● **INPUT**
========
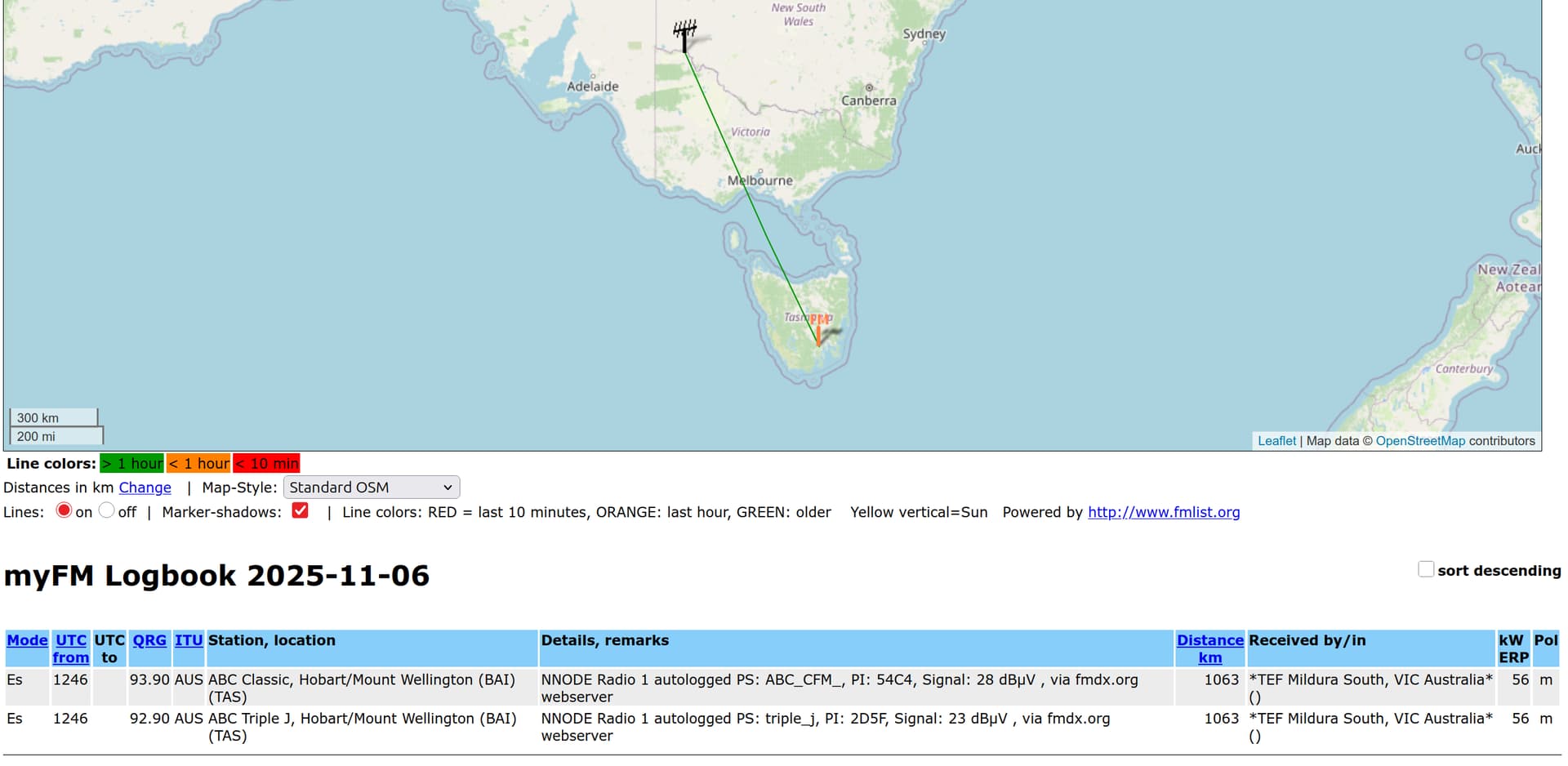Sort table by UTC from column
1568x766 pixels.
pos(71,649)
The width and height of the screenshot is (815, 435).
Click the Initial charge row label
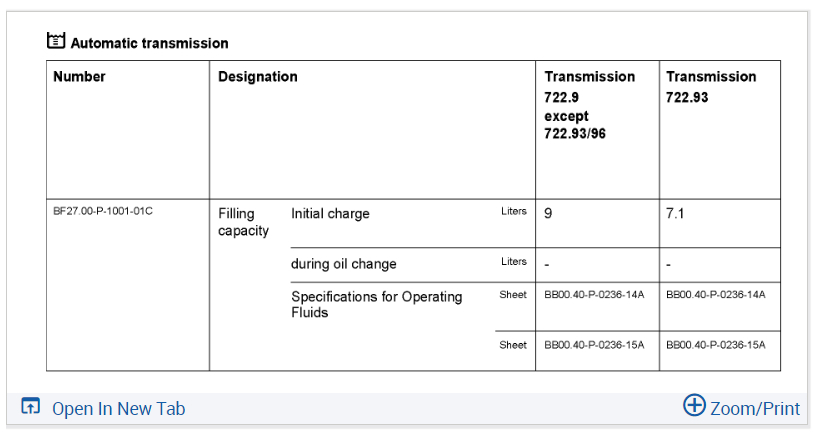(x=330, y=214)
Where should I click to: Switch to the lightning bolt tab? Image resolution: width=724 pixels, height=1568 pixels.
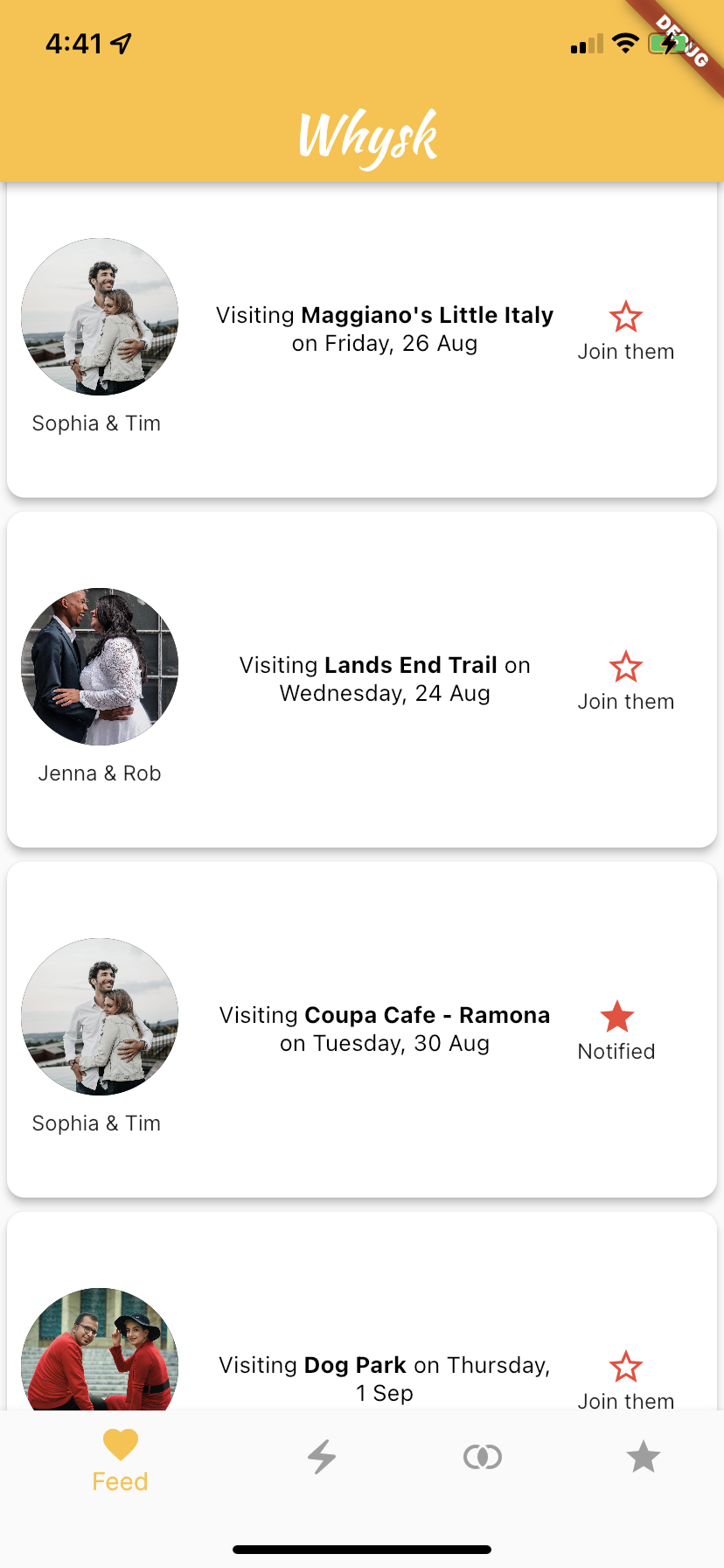[322, 1457]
========
● **PROBLEM STATEMENT**
The copy must start at the line containing "The width and" and stop at the last line of the listing, both included, with every line exact and no pictures.

● **YOUR RESPONSE**
The width and height of the screenshot is (815, 435).
Click the Initial charge row label
(x=330, y=214)
Where should I click to: Switch to the lightning bolt tab? Image resolution: width=724 pixels, height=1568 pixels.
[322, 1457]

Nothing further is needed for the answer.